• **Task objective**
Every single entry that follows must be copied exactly.

[Saved data entries]
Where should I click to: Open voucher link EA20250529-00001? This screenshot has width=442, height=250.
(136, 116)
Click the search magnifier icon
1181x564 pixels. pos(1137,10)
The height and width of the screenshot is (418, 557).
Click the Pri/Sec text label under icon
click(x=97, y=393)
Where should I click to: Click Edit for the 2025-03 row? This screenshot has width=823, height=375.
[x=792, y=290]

• **Answer to this problem**
Where should I click to: Open voucher link EA20250529-00001? This screenshot has width=442, height=250.
(136, 116)
Click the search magnifier icon
1181x564 pixels. pos(1137,10)
The height and width of the screenshot is (418, 557).
Click the Pri/Sec text label under icon
click(x=97, y=393)
Where should I click to: Click Edit for the 2025-03 row? This screenshot has width=823, height=375.
[x=792, y=290]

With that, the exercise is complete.